Of course conspicuously absent from the list of dams above are the dams and canals on the Trinity River--largest tributary of the Klamath River--which divert water from the Klamath system to the Sacramento River Basin for operation of the Central Valley Project (another irrigation system). The loss of that water impacts not only the health of the fisheries on the Klamath but on the Trinity as well, and in recent years has been cause for upstream irrigators in the Klamath Project to lay some blame for the fish kills and water quality issues in the Lower Klamath on Central Project irrigators. It's said that politics makes for strange bedfellows, but sometimes it causes some odd divorces as well. This Interior Department link has a history of the Trinity diversions--again please keep in mind the evident bias of the source.

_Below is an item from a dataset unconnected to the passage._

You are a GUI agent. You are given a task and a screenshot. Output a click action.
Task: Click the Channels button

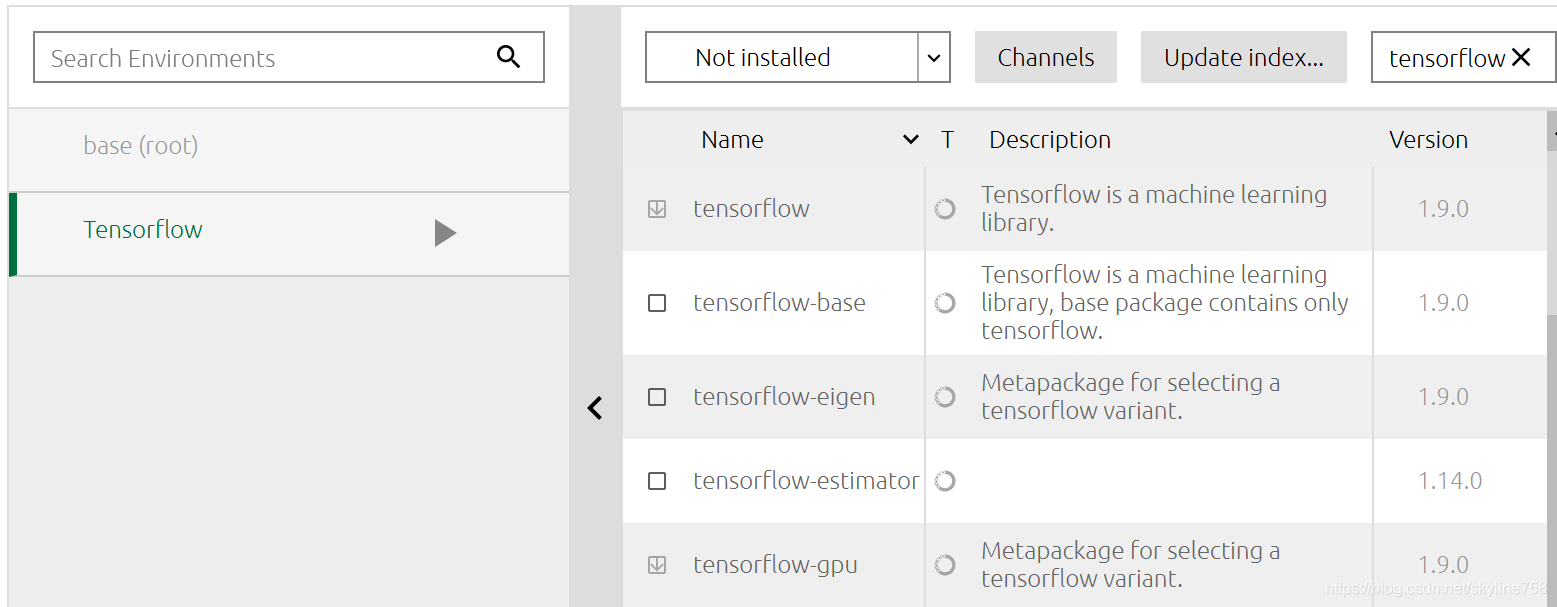coord(1045,58)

So while the dams and irrigation projects have both contributed significantly to the problems currently faced for both the native sucker fish in Upper Klamath Lake and other parts of the Basin as well as the andadromous fish populations that remain below Iron Gate Dam, it's a mistake to link both issues together and name the government as chief culprit. That's simply not realistic and ignores the realities of the history of the region. Frankly, in all of this the government didn't provide anything that wasn't sought by specific private interests.
I don't mean to be argumentative here, but I do want people to resist the temptation to sum this whole issue up in a nice little paragraph. It's not that simple. There are a lot of very powerful special interests in conflict here, and if the public would like to have its best interests kept in mind, there needs to be some genuine efforts to understand what has happened, and is happening, and why. Blaming the government might be simple, and might support the political philosophies of some, but it's only going to get us more recreational fishing season closures followed ultimately by extinction of what were once magnificent runs of anadromous fish.
When I reflect upon how a government of the people, by the people, and for the people should operate in the context of the Klamath system, I think of the establishment of the Lower Klamath Lake National Wildlife Refuge in 1908, during the administration of Republican president Theodore Roosevelt, as the first waterfowl refuge in the United States . I remember waterfowl numbering in the millions that I saw there as a boy, and am deeply grateful for the foresighted individuals that made such a place possible. You see, government and conservation can go hand-and-hand; it's just that we don't demand it nearly enough. Successful conservation should not be about partisan loyalty, ideological division, or the access of special interests to avenues of power; it should be a common principle that recognizes that far more than can be calculated in the coin of the realm is lost when large portions of the natural world are caused to be gone forever in the name of commercial immediacy. It’s a damn shame more people don’t understand that.